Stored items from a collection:
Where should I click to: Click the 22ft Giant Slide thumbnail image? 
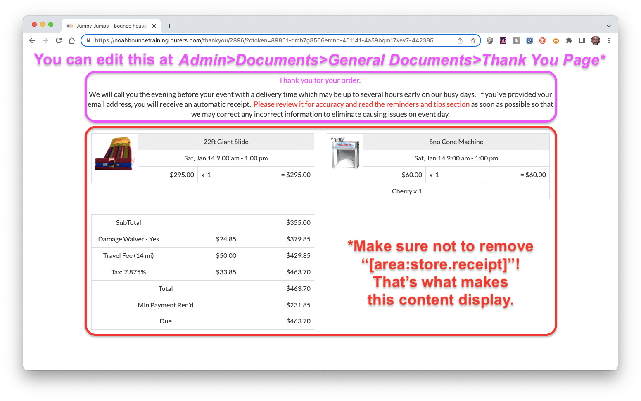114,153
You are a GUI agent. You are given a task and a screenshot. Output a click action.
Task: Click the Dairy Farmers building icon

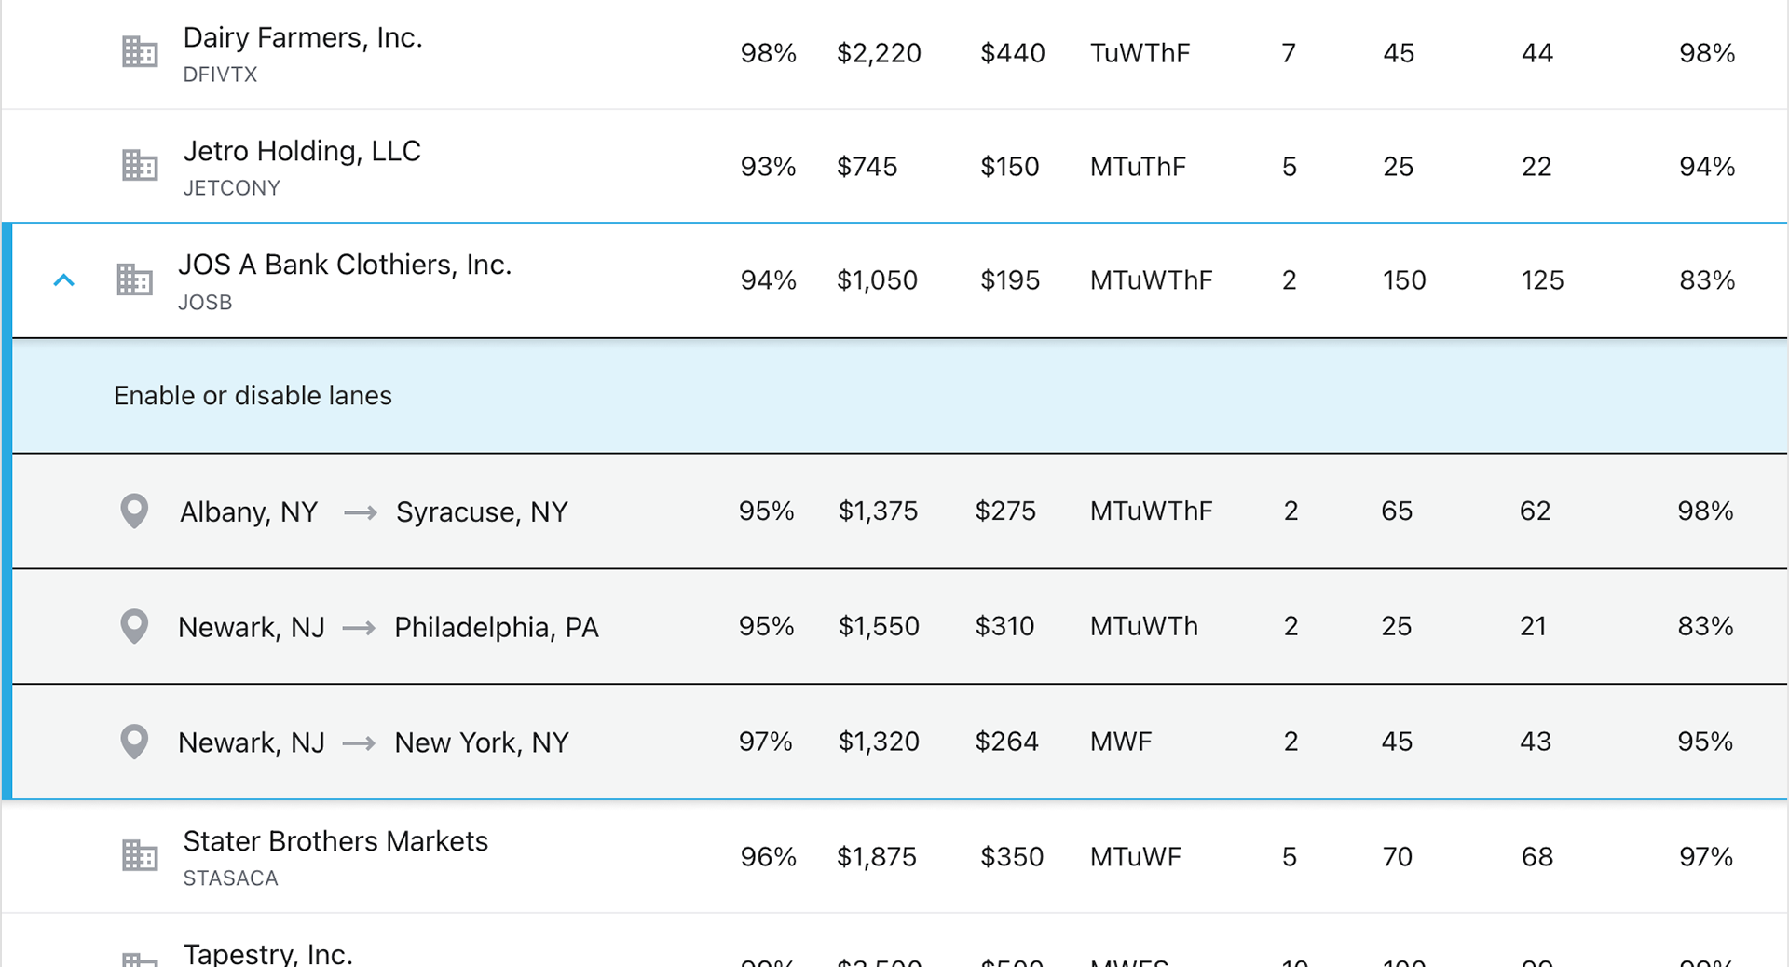pyautogui.click(x=140, y=52)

* PROBLEM
Each record above has to be written out again in full, but its pictures must not be.

* ANSWER TO THIS TASK
Where should I click to: Click the 22ft Giant Slide thumbnail image? 
114,153
You are a GUI agent. You are given a task and a screenshot. Output a click action.
Task: Click the Dairy Farmers building icon

pyautogui.click(x=140, y=52)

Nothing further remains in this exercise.